In vitro anti-leukemia activity of dual PI3K/mTOR inhibitor Voxtalisib on HL60 and K562 cells, as well as their multidrug resistance counterparts HL60/ADR and K562/A02 cells.

Current treatment strategies for leukemia still have some limitations such as severe side effects and drug resistance. Less toxic and more effective drugs for leukemia patients are therefore expected. In the present study, the efficacy of a dual PI3K/mTOR inhibitor, Voxtalisib, on acute myeloid leukemia (AML) cell line HL60 and chronic myeloid leukemia (CML) cell line K562, as well as their Adriamycin (ADR)-selected multi drug resistance (MDR) counterparts HL60/ADR and K562/A02, was investigated. Voxtalisib exhibited potent anti-proliferative activity on these four cell lines dose-dependently, with IC50 values as 2.23 μM for HL60, 4.79 μM for HL60/ADR, 4.20 μM for K562 and 3.90 μM for K562/A02 cells. Voxtalisib arrested cell cycle progression at G1 phase in all cell lines by upregulating p27, downregulating cyclin D1 and p-pRb.
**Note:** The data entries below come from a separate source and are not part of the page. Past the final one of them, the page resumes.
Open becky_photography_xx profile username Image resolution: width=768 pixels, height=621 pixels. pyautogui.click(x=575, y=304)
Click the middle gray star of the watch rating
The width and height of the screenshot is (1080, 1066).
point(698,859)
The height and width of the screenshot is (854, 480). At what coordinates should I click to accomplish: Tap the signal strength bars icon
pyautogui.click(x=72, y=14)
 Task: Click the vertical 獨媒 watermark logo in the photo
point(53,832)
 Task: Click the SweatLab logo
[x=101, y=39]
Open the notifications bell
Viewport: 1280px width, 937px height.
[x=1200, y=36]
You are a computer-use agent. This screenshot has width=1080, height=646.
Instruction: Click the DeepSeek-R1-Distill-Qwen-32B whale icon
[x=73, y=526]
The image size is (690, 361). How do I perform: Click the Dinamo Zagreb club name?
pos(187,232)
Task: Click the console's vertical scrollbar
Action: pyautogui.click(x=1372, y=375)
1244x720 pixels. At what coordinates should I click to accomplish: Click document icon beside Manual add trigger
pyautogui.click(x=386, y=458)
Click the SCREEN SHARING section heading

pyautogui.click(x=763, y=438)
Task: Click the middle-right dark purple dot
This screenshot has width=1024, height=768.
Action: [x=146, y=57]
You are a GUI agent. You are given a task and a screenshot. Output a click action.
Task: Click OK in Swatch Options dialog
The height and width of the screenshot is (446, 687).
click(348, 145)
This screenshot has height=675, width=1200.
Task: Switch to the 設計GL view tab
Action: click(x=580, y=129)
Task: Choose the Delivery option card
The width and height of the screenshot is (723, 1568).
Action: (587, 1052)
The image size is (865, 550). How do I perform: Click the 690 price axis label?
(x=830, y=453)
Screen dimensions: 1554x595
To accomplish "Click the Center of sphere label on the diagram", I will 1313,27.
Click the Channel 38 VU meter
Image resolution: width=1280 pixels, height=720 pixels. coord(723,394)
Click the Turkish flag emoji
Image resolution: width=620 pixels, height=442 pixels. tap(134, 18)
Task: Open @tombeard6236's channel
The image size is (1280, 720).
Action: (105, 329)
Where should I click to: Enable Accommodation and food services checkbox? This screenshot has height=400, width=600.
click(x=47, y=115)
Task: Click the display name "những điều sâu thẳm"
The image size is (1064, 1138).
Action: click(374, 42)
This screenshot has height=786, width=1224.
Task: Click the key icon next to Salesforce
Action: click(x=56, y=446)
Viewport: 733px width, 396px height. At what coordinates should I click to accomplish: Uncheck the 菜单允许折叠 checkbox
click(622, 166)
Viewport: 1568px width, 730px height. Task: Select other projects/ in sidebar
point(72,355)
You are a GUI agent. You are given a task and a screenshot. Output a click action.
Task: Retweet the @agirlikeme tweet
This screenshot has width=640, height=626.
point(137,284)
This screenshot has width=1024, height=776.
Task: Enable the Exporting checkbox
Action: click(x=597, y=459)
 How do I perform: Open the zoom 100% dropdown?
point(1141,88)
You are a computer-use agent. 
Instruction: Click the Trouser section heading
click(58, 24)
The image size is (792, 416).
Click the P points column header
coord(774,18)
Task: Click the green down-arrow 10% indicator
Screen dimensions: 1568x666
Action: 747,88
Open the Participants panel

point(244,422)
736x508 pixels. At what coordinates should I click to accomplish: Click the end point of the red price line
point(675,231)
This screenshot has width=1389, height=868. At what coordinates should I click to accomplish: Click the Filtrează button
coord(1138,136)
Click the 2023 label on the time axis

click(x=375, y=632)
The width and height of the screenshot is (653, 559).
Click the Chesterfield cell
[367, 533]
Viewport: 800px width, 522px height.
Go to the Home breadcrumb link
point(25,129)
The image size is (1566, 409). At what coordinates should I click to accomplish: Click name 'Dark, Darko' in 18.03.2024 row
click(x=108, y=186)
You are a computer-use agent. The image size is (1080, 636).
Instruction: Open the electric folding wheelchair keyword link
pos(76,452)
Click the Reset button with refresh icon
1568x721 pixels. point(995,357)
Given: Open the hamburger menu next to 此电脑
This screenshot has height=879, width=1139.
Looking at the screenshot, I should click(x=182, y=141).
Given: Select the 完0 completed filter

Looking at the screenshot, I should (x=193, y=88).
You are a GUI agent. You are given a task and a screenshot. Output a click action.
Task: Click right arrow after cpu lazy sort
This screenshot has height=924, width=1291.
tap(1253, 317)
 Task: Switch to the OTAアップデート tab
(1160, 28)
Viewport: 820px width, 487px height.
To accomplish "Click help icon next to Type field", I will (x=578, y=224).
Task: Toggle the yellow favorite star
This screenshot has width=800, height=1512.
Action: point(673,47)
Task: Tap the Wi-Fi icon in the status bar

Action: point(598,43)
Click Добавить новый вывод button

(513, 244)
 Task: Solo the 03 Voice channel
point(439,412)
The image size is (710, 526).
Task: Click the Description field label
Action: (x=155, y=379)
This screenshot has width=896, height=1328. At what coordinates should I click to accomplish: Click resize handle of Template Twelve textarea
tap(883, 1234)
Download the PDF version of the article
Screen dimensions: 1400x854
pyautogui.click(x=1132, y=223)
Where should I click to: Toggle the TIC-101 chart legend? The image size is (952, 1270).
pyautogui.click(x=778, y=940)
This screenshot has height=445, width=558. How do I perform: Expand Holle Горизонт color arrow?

When combined with ADR, Voxtalisib reversed the ADR-resistance of HL60/ADR and K562/A02 cells, possibly by reducing MDR1 and MRP1 expression. In conclusion, Voxtalisib showed anti-leukemia activity on AML and CML cell lines as well as their multidrug resistant ones, suggesting Voxtalisib might become a promising drug candidate for therapy of AML and CML in the future.